The Country Music Hall of Fame® and Museum has unveiled the artwork for its forthcoming exhibit Dylan, Cash, and the Nashville Cats: A New Music City. Created by renowned artist and punk rocker Jon Langford, the commissioned painting will serve as the exhibit motif and inspiration for other artistic elements in the exhibit design. The exhibit opens March 27, 2015 for a two-year run.
Langford is a founding member of influential punk band the Mekons and of pioneering hard-country rockers the Waco Brothers. He was born in Newport, Wales, and studied fine art at Leeds University. Langford is known for his powerful portraits of country and rock icons, including Hank Williams, Johnny Cash, and Elvis Presley. His punk rock instincts and singular artistic eye converge in a painting style that is distinctive, demanding of engagement, and at times politically charged. For Langford, the line between Acuff-Rose and Strummer-Jones is a direct one. His preferred medium is acrylic/mixed media on “square-ish wooden objects.
The exhibit logo is intricately layered in Langford’s characteristic style. It features portraits of ’60s-era Dylan and Cash, the cityscape as seen on the back cover of Dylan’s 1969 album, Nashville Skyline, and a background of exhibit-related graffiti—including names of the featured musicians, song titles, lyrics and symbols of the era.

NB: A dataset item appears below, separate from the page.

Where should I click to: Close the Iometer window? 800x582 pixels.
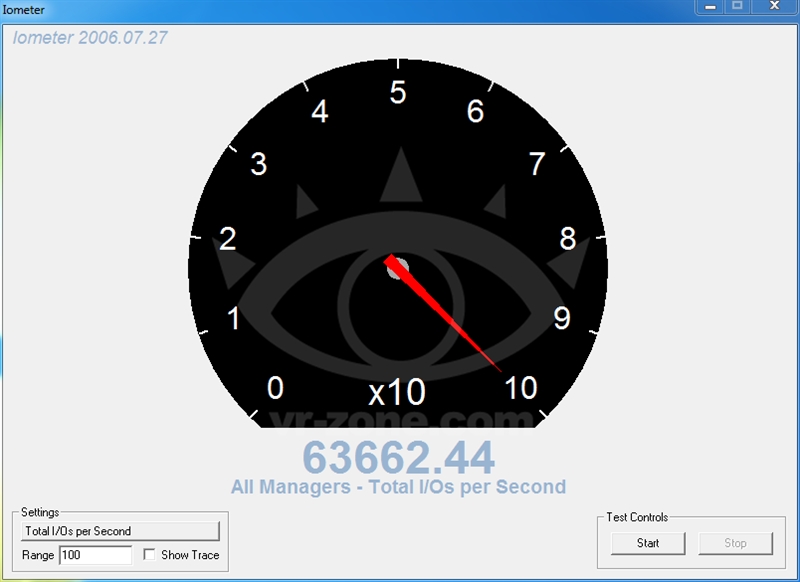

The Country Music Hall of Fame and Museum, in addition to its broad scope of educational programs and archival focus, is widely known for its provocative mix of museum exhibits showcasing the evolving history of country music. The Nashville institution’s core exhibition is enhanced by numerous limited-engagement exhibits. In 2014 those have included focuses on Glen Campbell, Crystal Gayle, Alan Jackson, Miranda Lambert, Reba McEntire, Ralph Peer, Tanya Tucker, Kenny Rogers, and The Bakersfield Sound.
Dylan, Cash, and the Nashville Cats looks at the Nashville music scene in the late 1960s and early 1970s. Bob Dylan bucked executives at his record label and surprised his fans when he came to Nashville in 1966 to record his classic album Blonde on Blonde. Working with the city’s unmatched session musicians, Dylan produced a rock & roll masterpiece and went on to record two more albums there. Dylan’s embrace of Nashville and its musicians—the Nashville Cats—inspired many other artists, among them Neil Young, Joan Baez, Paul McCartney and Leonard Cohen, to follow him to Music City. Around the same time, Johnny Cash was recruiting folk and rock musicians—including Dylan—to appear on his groundbreaking network television show, The Johnny Cash Show, shot at the Ryman Auditorium, at that time home of the Grand Ole Opry.